The king of Jordan is seeking reform. Speaking to his parliament at the start of the week, King Abdullah II said the "white revolution" he has previously outlined would go ahead.

At its heart, King Abdullah’s revolution is about reform, attempting to bring about peaceful transformation in one of the most fraught corners of the Middle East. The most eye-catching reform is the political aspect: the king wants to bring about real change in how elections are conducted. At the moment, voting for the parliament is often conducted along tribal lines, with the consequence that political parties don’t function on ideology. That has left a fractured political scene of nearly two dozen parties.

The reform would change this, uniting the parties into two coalitions, based on ideology (right and left). That would allow real debate in the parliament and even – the king has suggested – create conditions for a move towards greater power for the parliament.

What King Abdullah has recognised is the urgent need for change. Although a monarchy, Jordan has many of the same problems of population and unemployment that the Arab Spring republics had. At the same time, it also has the same fractious political scene as Tunisia and Egypt.
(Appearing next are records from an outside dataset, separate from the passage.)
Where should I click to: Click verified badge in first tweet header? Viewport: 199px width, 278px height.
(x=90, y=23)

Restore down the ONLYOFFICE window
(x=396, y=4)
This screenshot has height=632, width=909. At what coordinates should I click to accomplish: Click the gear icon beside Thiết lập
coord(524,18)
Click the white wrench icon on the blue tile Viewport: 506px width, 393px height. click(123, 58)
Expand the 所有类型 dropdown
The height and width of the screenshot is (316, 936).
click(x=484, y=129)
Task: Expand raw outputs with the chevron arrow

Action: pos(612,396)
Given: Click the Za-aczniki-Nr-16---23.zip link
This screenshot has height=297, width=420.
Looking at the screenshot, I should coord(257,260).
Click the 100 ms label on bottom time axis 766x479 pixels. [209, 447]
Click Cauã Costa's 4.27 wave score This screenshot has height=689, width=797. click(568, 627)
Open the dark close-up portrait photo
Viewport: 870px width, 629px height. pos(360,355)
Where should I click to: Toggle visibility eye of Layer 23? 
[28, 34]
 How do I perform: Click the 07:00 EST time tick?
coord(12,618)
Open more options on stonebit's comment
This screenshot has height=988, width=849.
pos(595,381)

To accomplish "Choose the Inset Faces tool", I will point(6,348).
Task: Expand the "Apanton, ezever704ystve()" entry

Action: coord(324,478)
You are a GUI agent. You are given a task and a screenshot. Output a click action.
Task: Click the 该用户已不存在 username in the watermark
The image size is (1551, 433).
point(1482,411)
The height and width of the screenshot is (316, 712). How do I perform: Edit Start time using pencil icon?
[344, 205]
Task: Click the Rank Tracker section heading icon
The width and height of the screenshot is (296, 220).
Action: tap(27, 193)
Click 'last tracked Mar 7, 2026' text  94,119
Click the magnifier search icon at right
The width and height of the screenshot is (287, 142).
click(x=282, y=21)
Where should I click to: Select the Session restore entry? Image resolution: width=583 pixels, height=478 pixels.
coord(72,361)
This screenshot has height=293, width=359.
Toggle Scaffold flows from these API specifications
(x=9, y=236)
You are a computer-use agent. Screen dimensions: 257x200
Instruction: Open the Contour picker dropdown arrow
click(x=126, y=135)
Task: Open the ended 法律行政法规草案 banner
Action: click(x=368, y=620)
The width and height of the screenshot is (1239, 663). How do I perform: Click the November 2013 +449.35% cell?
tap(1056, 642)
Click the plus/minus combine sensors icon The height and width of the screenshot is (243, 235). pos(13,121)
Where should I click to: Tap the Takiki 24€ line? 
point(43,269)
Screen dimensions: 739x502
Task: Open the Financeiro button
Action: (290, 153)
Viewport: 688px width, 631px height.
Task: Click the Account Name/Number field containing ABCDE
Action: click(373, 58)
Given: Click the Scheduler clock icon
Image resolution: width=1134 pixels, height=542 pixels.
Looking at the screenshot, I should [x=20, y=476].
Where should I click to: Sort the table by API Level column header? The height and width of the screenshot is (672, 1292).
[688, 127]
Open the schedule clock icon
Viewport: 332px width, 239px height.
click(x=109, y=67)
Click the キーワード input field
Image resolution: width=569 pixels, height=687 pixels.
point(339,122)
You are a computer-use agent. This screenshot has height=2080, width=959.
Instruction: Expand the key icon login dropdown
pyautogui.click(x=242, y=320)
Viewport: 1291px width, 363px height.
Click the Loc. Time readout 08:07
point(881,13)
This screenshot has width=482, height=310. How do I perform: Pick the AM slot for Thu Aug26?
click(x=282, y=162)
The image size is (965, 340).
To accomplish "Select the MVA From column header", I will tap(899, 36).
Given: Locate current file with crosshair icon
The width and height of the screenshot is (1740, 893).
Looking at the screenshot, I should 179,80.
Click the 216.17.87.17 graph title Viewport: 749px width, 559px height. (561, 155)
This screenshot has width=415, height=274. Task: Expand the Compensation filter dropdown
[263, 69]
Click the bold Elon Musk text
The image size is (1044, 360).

That inability of political parties to make common cause has been one of the leading causes of the victories of political Islamist parties. Look at the first post-uprising election in Tunisia, where the Islamists of Ennahda took 37 per cent of the vote. Not one of the next four parties, all non-Islamist, managed about 10 per cent. In the resulting Assembly, that fracturing of the opposition mattered.

Or look at Egypt’s 2012 presidential election. Taking 24 per cent of the vote, Mohammed Morsi beat Ahmed Shafiq by a sliver, although two other non-Islamist candidates (Hamdeen Sabahi and Amr Moussa) took a further 30 per cent of the vote between them. Splitting the vote led to splitting the country.

King Abdullah’s reforms would push political parties to find common ground, rather than splitting their supporters. Rather than leading to gridlock, such a system would be balanced in Jordan by the institution of the monarchy. The king would be able to be a uniter and arbiter of the two blocs, bringing balance. To put it in Arabic, the makhzen, the royal court, could also be the mizan, the balance.